[Collected data]
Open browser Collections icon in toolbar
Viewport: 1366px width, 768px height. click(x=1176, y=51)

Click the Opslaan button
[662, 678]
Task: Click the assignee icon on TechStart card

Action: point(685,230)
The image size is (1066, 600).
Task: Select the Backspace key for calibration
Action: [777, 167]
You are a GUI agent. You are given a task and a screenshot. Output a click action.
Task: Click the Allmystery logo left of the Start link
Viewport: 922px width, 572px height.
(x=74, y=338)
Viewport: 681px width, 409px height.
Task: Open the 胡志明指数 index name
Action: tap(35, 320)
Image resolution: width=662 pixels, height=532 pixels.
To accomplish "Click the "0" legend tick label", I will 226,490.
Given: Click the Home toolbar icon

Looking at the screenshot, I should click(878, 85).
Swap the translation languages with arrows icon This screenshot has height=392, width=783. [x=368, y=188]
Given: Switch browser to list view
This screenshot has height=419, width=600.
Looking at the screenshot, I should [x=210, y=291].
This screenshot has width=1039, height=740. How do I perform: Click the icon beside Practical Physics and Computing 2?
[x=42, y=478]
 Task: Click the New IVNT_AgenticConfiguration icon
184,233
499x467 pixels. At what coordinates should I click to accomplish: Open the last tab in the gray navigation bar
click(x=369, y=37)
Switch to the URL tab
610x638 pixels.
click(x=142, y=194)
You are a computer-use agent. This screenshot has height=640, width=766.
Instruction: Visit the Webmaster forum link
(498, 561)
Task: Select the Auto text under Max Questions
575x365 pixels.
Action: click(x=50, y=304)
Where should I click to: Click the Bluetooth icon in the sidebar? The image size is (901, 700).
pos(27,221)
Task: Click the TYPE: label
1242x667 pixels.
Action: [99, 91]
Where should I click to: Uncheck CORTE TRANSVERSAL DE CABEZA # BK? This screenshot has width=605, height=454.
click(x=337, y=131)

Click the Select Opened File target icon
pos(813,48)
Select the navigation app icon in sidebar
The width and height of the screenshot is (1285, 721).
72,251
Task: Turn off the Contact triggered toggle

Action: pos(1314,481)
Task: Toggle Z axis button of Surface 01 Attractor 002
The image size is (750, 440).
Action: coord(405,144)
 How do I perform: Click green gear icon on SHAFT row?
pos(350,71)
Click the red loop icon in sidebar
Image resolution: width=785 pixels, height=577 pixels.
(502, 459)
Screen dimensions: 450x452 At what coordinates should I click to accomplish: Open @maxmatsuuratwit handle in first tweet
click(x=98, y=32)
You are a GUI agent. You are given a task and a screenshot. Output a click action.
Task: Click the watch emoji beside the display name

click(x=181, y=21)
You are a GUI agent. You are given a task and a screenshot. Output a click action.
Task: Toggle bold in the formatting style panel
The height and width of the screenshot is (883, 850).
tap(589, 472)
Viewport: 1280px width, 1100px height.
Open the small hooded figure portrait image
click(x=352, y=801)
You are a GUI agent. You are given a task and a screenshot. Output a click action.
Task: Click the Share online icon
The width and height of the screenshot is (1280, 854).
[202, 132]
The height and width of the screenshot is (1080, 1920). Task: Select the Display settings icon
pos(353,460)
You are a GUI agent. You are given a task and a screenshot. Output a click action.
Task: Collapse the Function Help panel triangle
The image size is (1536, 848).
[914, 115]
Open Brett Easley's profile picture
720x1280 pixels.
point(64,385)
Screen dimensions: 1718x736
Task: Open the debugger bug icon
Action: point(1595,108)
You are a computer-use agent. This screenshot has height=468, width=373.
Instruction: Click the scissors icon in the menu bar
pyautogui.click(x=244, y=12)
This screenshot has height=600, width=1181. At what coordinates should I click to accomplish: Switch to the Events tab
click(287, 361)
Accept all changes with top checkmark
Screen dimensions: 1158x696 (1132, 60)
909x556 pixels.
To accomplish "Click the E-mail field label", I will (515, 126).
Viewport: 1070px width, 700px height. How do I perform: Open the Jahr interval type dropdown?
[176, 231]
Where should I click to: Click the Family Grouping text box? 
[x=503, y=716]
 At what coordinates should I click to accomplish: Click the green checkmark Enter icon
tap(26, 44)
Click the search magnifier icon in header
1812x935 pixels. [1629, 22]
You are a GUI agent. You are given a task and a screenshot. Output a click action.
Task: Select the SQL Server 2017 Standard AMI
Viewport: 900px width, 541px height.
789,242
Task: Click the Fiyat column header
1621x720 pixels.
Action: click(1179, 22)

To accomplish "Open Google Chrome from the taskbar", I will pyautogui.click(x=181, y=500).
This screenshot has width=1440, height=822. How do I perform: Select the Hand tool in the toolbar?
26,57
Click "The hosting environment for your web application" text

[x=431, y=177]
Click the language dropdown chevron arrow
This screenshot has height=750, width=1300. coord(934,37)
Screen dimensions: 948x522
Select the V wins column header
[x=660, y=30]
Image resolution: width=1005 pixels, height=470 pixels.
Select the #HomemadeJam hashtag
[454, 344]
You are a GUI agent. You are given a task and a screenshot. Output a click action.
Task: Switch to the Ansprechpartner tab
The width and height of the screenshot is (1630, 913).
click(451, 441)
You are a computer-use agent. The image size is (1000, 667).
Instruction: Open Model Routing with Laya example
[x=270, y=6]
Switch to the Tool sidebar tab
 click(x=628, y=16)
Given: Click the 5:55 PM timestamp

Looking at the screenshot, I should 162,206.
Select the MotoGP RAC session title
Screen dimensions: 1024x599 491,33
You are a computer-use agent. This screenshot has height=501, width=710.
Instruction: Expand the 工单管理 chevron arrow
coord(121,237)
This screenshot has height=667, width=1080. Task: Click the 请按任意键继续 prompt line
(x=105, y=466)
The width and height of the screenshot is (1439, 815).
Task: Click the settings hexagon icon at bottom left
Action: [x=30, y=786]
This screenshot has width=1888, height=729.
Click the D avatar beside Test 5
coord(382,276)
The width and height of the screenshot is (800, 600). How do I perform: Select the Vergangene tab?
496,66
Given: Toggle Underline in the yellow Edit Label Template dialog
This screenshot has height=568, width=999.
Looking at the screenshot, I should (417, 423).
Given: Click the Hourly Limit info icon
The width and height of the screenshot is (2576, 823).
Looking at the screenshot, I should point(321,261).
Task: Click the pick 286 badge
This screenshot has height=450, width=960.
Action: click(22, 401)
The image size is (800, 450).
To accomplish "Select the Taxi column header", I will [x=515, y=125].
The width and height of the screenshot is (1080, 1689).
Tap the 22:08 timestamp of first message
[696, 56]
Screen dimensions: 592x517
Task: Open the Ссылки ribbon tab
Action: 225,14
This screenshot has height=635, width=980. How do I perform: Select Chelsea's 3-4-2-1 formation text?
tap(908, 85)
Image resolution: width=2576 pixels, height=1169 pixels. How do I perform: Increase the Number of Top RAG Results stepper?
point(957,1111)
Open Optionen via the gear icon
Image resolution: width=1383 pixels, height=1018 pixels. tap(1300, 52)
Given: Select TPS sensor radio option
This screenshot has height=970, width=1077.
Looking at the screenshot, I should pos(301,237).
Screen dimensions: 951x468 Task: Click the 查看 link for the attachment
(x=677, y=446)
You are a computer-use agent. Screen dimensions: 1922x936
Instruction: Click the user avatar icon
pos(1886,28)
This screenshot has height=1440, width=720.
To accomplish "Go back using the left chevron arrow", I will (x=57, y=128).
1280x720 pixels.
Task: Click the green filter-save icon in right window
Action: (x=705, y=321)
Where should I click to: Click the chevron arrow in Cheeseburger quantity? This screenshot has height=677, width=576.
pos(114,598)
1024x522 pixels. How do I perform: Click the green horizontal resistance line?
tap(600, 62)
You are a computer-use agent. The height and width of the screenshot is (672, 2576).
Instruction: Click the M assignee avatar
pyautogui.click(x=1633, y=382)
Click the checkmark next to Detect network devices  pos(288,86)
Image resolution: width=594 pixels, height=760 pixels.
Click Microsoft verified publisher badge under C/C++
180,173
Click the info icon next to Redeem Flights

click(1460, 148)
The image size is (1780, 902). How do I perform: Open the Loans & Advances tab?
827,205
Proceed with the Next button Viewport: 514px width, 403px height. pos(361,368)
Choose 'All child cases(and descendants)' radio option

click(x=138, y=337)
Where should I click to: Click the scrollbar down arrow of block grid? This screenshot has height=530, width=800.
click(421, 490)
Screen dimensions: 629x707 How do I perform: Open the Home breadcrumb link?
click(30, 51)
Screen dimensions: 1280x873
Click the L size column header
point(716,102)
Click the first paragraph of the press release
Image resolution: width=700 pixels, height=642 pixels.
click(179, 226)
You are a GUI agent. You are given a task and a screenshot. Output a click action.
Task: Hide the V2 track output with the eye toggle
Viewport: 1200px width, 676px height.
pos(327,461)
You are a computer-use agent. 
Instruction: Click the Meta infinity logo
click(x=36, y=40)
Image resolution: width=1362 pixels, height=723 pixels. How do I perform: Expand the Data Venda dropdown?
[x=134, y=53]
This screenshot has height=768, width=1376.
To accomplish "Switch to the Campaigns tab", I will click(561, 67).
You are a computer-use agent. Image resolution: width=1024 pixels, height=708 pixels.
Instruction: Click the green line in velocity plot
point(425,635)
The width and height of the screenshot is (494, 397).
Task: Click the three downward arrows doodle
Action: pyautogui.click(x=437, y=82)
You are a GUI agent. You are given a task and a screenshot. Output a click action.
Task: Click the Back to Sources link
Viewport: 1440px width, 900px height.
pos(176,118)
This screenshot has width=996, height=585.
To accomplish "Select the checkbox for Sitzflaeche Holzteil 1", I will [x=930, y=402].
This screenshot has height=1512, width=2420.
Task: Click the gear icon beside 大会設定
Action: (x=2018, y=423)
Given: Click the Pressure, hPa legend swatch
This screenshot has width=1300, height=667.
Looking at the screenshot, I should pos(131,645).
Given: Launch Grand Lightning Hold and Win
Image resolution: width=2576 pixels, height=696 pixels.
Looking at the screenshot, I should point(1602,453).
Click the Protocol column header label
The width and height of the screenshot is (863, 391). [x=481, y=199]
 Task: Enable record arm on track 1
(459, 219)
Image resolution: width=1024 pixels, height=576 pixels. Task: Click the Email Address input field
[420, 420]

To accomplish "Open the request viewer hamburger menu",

**Assignment**
Exactly the lines from the one with "This screenshot has width=1300, height=667." through the end of the entries, both included, should be written out, and no others.

**Output**
This screenshot has width=1300, height=667.
Looking at the screenshot, I should pos(131,645).
Given: Launch Grand Lightning Hold and Win
Image resolution: width=2576 pixels, height=696 pixels.
Looking at the screenshot, I should point(1602,453).
Click the Protocol column header label
The width and height of the screenshot is (863, 391). [x=481, y=199]
 Task: Enable record arm on track 1
(459, 219)
Image resolution: width=1024 pixels, height=576 pixels. Task: Click the Email Address input field
[420, 420]

To accomplish "Open the request viewer hamburger menu",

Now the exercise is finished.